Accentuating and Opposing Factors Leading to Development of Thoracic Aortic Aneurysms Not Due to Genetic or Inherited Conditions

Understanding and unraveling the pathophysiology of thoracic aortic aneurysm (TAA), a vascular disease with a potentially high-mortality rate, is one of the next frontiers in vascular biology. The processes leading to the formation of TAA, of unknown cause, so-called degenerative TAA, are complex. This review advances the concept of promoters and inhibitors of the development of degenerative TAA. Promoters of TAA development include age, blood pressure elevation, increased pulse pressure, neurohumeral factors increasing blood pressure, inflammation specifically IFN-γ, IL-1 β, IL-6, TNF-α, and S100 A12; the coagulation system specifically plasmin, platelets, and thrombin as well as matrix metalloproteinases (MMPs).

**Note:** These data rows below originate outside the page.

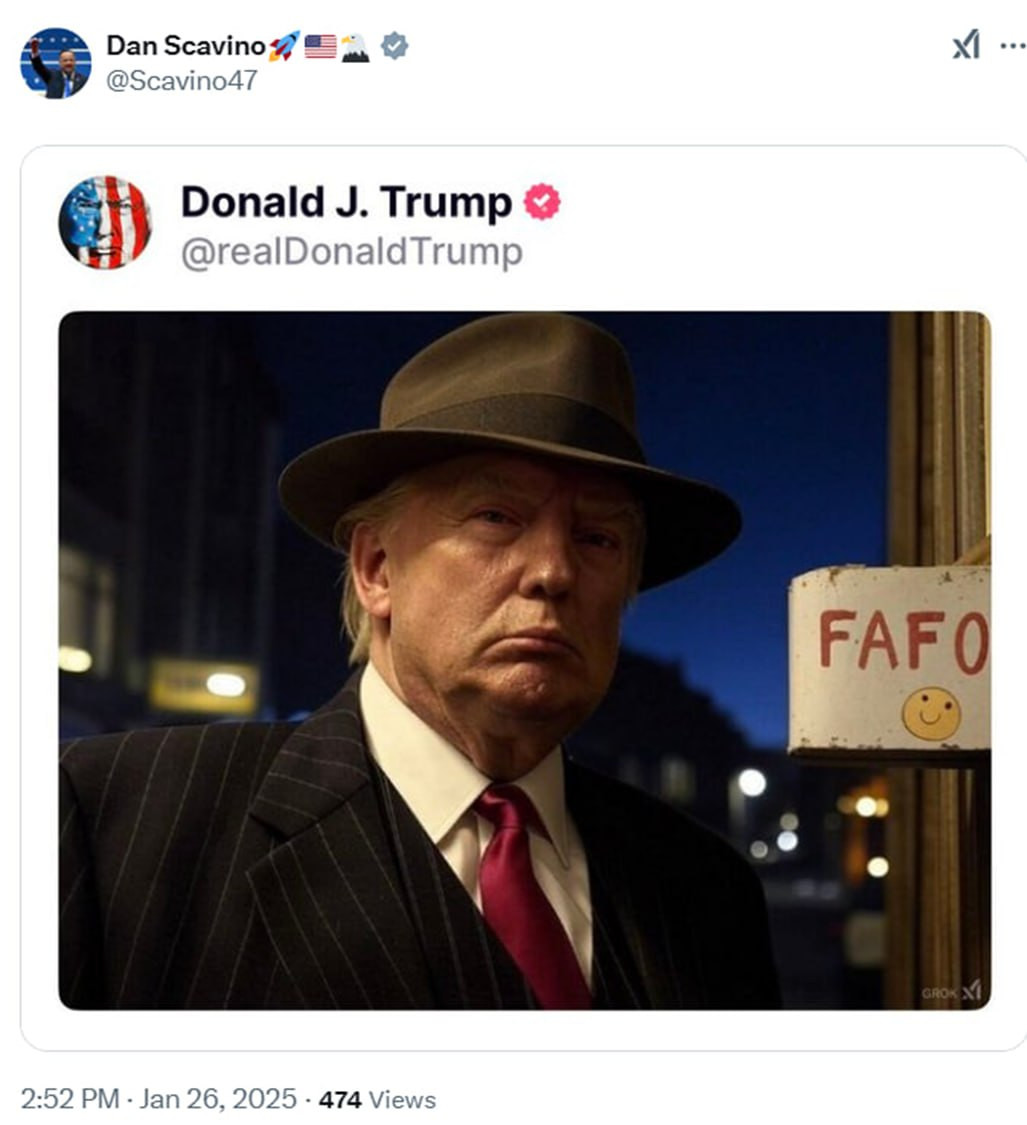Screen dimensions: 1027x1125
Task: Click the American flag emoji in the name
Action: click(320, 46)
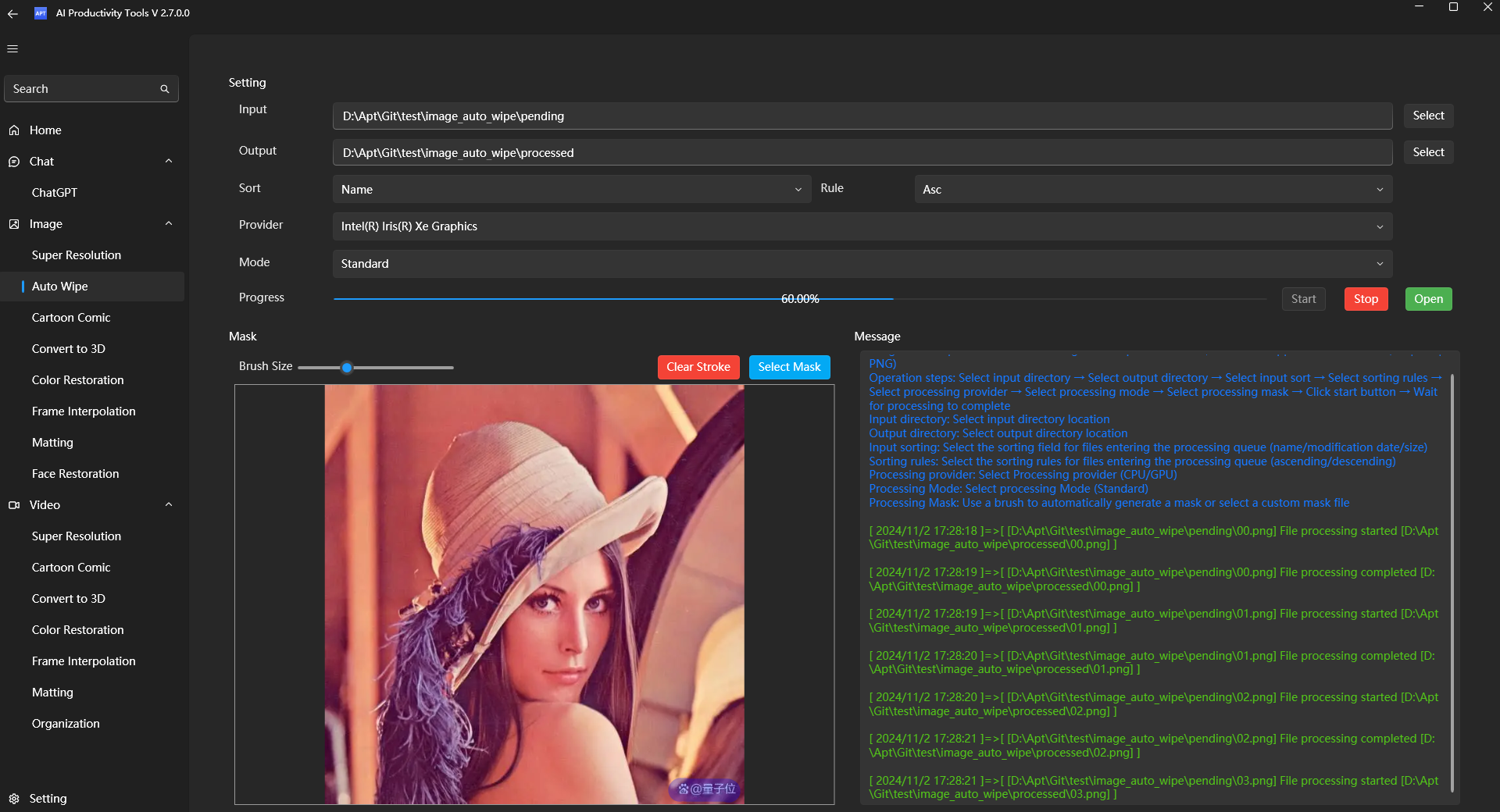Click the Clear Stroke button
This screenshot has width=1500, height=812.
tap(698, 367)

SMAD-2 signaling and specific microRNAs modulate TAA development. The major inhibitors or factors opposing TAA development are the constituents of the aortic wall (elastic lamellae, collagen, fibulins, fibronectin, proteoglycans, and vascular smooth muscle cells), which maintain normal aortic dimensions in the face of aortic wall stress, specific tissue MMP inhibitors, plasminogen activator inhibitor-1, protease nexin-1, and Syndecans. Increases in promoters and reductions in inhibitors expand the thoracic aorta leading to TAA formation.